▸ JOB: Please rewrite every line of the items below as a Markdown table with two columns, Row and Line, numbering the rows and leaving out blank lines.

---- RECORDS SUPPLIED

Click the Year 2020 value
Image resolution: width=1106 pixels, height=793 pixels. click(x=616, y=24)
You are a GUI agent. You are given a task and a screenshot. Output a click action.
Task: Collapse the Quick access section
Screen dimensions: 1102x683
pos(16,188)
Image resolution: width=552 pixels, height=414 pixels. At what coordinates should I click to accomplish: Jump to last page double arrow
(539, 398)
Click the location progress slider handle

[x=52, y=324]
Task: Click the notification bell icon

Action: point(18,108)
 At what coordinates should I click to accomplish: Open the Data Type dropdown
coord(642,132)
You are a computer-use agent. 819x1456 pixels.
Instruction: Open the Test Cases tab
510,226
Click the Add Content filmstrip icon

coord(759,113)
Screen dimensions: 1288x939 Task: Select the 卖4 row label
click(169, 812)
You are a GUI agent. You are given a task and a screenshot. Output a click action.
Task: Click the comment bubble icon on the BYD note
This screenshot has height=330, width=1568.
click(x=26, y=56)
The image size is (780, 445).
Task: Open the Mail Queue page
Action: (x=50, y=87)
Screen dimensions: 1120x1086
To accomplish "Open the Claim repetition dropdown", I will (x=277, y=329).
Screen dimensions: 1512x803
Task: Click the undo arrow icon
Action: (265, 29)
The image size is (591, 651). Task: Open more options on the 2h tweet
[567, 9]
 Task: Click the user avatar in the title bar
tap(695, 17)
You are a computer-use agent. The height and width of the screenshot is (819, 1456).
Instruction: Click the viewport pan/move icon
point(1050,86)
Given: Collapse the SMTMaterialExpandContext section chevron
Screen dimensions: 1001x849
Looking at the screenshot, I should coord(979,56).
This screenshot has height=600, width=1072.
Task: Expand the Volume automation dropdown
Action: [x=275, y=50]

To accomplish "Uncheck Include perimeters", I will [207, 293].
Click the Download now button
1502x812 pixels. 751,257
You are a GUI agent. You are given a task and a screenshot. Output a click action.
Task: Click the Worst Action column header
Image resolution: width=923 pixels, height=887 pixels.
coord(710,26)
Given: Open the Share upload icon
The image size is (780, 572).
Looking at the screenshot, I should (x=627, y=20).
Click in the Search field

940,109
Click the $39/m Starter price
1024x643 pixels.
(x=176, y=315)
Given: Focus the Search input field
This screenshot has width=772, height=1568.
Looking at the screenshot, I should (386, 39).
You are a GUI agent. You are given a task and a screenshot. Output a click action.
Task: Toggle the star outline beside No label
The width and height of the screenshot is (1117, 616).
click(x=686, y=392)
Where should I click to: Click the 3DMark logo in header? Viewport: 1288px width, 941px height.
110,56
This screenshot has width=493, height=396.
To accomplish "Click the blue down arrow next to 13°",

--------

▸ EXERCISE OUTPUT:
| Row | Line |
|---|---|
| 1 | Click the Year 2020 value |
| 2 | Image resolution: width=1106 pixels, height=793 pixels. click(x=616, y=24) |
| 3 | You are a GUI agent. You are given a task and a screenshot. Output a click action. |
| 4 | Task: Collapse the Quick access section |
| 5 | Screen dimensions: 1102x683 |
| 6 | pos(16,188) |
| 7 | Image resolution: width=552 pixels, height=414 pixels. At what coordinates should I click to accomplish: Jump to last page double arrow |
| 8 | (539, 398) |
| 9 | Click the location progress slider handle |
| 10 | [x=52, y=324] |
| 11 | Task: Click the notification bell icon |
| 12 | Action: point(18,108) |
| 13 |  At what coordinates should I click to accomplish: Open the Data Type dropdown |
| 14 | coord(642,132) |
| 15 | You are a computer-use agent. 819x1456 pixels. |
| 16 | Instruction: Open the Test Cases tab |
| 17 | 510,226 |
| 18 | Click the Add Content filmstrip icon |
| 19 | coord(759,113) |
| 20 | Screen dimensions: 1288x939 Task: Select the 卖4 row label |
| 21 | click(169, 812) |
| 22 | You are a GUI agent. You are given a task and a screenshot. Output a click action. |
| 23 | Task: Click the comment bubble icon on the BYD note |
| 24 | This screenshot has height=330, width=1568. |
| 25 | click(x=26, y=56) |
| 26 | The image size is (780, 445). |
| 27 | Task: Open the Mail Queue page |
| 28 | Action: (x=50, y=87) |
| 29 | Screen dimensions: 1120x1086 |
| 30 | To accomplish "Open the Claim repetition dropdown", I will (x=277, y=329). |
| 31 | Screen dimensions: 1512x803 |
| 32 | Task: Click the undo arrow icon |
| 33 | Action: (265, 29) |
| 34 | The image size is (591, 651). Task: Open more options on the 2h tweet |
| 35 | [567, 9] |
| 36 |  Task: Click the user avatar in the title bar |
| 37 | tap(695, 17) |
| 38 | You are a computer-use agent. The height and width of the screenshot is (819, 1456). |
| 39 | Instruction: Click the viewport pan/move icon |
| 40 | point(1050,86) |
| 41 | Given: Collapse the SMTMaterialExpandContext section chevron |
| 42 | Screen dimensions: 1001x849 |
| 43 | Looking at the screenshot, I should coord(979,56). |
| 44 | This screenshot has height=600, width=1072. |
| 45 | Task: Expand the Volume automation dropdown |
| 46 | Action: [x=275, y=50] |
| 47 | To accomplish "Uncheck Include perimeters", I will [207, 293]. |
| 48 | Click the Download now button |
| 49 | 1502x812 pixels. 751,257 |
| 50 | You are a GUI agent. You are given a task and a screenshot. Output a click action. |
| 51 | Task: Click the Worst Action column header |
| 52 | Image resolution: width=923 pixels, height=887 pixels. |
| 53 | coord(710,26) |
| 54 | Given: Open the Share upload icon |
| 55 | The image size is (780, 572). |
| 56 | Looking at the screenshot, I should (x=627, y=20). |
| 57 | Click in the Search field |
| 58 | 940,109 |
| 59 | Click the $39/m Starter price |
| 60 | 1024x643 pixels. |
| 61 | (x=176, y=315) |
| 62 | Given: Focus the Search input field |
| 63 | This screenshot has width=772, height=1568. |
| 64 | Looking at the screenshot, I should (386, 39). |
| 65 | You are a GUI agent. You are given a task and a screenshot. Output a click action. |
| 66 | Task: Toggle the star outline beside No label |
| 67 | The width and height of the screenshot is (1117, 616). |
| 68 | click(x=686, y=392) |
| 69 | Where should I click to: Click the 3DMark logo in header? Viewport: 1288px width, 941px height. |
| 70 | 110,56 |
| 71 | This screenshot has width=493, height=396. |
| 72 | To accomplish "Click the blue down arrow next to 13°", |